_PROMPT A:_
Which copula families does the VynFi methodology text name? List every one.

_TEXT PASSAGE:_

Methodology

How VynFi generates statistically faithful synthetic financial data

The DataSynth Engine

VynFi is powered by DataSynth, a Rust engine purpose-built for high-throughput synthetic financial data generation.

16 crates

Rust crates

100K+ rows/sec

Throughput

Rust

Language

Proprietary

License

Architecture Layers

API Layer

Axum HTTP server with rate limiting and auth middleware

Orchestration

Job queue management, credit estimation, and webhook dispatch

Generation Core

Schema resolution, distribution sampling, correlation injection

Output Layer

Format serialization (JSON, CSV, Parquet) and compression

Generation Pipeline

Every generation request flows through a 5-step pipeline that transforms schema definitions into statistically faithful datasets.

Schema Selection

Resolves the target sector and table definitions. Loads column schemas, data types, and constraint rules from the catalog registry.

Distribution Sampling

Generates base values using statistical distributions calibrated to real-world financial data. Supports normal, log-normal, Poisson, and custom empirical distributions.

Correlation Injection

Applies cross-column and cross-table correlations. Ensures debits balance credits, foreign keys resolve correctly, and temporal sequences are coherent.

Anomaly Insertion

Optionally injects realistic anomalies (duplicate entries, round-number bias, off-hours transactions) with configurable frequency and labels.

Validation

Runs Benford compliance checks, referential integrity validation, and statistical quality scoring before returning the final dataset.

Statistical Models

The generation core uses several statistical models to produce realistic financial data. Click a model to learn more.

Real-World Calibration

VynFi's distributions and statistical parameters are derived from extensive analysis of real-world financial data.

155

Real-World Datasets

Analyzed across 10 industry sectors for distribution calibration and statistical benchmarking

364M

Journal Entries

In the calibration corpus used to derive realistic financial patterns and temporal dynamics

2.4B

Line Items

Processed to build inter-table correlation models and cross-entity relationship graphs

Copula Families

VynFi uses 5 copula families to model complex dependencies between financial variables. Each family captures different tail dependency and correlation structures.

Copula Family	Tail Dependency	Use Case
Gaussian	None (symmetric)	General-purpose modeling of smooth, symmetric correlations between financial variables
Clayton	Lower tail	Correlated loss events and downside risk scenarios where defaults tend to cluster
Gumbel	Upper tail	Extreme revenue spikes and co-movement in high-value transactions
Frank	None (symmetric)	Weak to moderate dependencies without tail concentration; balanced risk profiles
Student-t	Both tails	Fat-tailed financial distributions with joint extreme events in stress-testing scenarios

Coherence Validators

32+ coherence validators run on every generated dataset to ensure cross-table consistency and referential integrity.

_SUPPLIED RECORDS:_
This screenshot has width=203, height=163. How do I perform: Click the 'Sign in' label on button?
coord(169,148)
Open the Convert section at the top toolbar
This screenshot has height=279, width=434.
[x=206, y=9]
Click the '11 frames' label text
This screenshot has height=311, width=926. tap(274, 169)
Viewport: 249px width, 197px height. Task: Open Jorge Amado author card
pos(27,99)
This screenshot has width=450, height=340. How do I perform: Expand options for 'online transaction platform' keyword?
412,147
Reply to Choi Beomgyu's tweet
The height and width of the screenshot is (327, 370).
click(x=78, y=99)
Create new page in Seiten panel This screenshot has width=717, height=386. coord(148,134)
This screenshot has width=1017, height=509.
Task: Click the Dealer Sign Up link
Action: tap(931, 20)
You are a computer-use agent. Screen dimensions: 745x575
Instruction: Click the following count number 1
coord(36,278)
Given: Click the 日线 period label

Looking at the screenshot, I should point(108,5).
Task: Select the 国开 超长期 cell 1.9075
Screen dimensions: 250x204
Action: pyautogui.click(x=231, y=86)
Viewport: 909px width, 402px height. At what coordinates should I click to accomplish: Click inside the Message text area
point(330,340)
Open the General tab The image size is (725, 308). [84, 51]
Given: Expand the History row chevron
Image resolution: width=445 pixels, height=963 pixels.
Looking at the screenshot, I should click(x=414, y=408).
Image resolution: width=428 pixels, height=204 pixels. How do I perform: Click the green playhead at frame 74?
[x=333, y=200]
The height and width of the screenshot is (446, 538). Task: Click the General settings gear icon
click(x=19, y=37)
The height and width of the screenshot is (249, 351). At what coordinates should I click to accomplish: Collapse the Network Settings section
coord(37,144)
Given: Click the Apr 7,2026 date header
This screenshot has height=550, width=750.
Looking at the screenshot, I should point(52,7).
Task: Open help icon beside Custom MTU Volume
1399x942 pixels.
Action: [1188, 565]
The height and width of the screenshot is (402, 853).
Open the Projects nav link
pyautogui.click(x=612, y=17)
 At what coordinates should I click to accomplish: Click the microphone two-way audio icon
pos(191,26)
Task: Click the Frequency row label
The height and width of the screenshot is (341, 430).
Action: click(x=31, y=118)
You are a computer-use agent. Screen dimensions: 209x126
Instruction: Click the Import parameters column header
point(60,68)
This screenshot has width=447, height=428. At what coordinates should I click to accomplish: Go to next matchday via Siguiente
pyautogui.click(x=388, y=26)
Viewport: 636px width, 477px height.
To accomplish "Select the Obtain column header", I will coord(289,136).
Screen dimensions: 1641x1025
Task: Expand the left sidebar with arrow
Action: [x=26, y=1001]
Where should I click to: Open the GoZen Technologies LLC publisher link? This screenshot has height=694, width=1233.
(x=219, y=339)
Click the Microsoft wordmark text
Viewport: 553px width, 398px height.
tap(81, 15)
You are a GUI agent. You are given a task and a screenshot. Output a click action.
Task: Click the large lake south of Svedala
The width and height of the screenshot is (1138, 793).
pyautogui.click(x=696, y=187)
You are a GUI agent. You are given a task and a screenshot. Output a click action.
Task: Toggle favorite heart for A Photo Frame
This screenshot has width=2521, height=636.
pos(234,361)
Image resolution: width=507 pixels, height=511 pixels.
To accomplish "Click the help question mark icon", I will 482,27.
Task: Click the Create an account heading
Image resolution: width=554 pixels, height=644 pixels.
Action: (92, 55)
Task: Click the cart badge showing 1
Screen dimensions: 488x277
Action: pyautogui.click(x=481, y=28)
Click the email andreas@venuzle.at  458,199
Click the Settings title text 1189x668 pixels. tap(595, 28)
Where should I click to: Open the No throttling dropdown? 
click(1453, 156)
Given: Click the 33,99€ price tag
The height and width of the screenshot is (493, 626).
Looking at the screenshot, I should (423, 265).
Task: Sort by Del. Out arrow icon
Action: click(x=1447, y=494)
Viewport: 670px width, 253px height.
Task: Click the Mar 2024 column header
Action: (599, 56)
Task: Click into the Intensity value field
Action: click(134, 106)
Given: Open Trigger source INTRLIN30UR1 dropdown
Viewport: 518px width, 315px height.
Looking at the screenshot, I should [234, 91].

_PROMPT B:_
In the records, can you give the stretch from the line containing "Task: Click the Create an account heading" through the line containing "click(1453, 156)" again, substituting "Instruction" for "Task" and leaving everything else unchanged?

_EXPECTED OUTPUT A:_
Gaussian, Clayton, Gumbel, Frank, Student-t

_EXPECTED OUTPUT B:_
Instruction: Click the Create an account heading
Image resolution: width=554 pixels, height=644 pixels.
Action: (92, 55)
Instruction: Click the cart badge showing 1
Screen dimensions: 488x277
Action: pyautogui.click(x=481, y=28)
Click the email andreas@venuzle.at  458,199
Click the Settings title text 1189x668 pixels. tap(595, 28)
Where should I click to: Open the No throttling dropdown? 
click(1453, 156)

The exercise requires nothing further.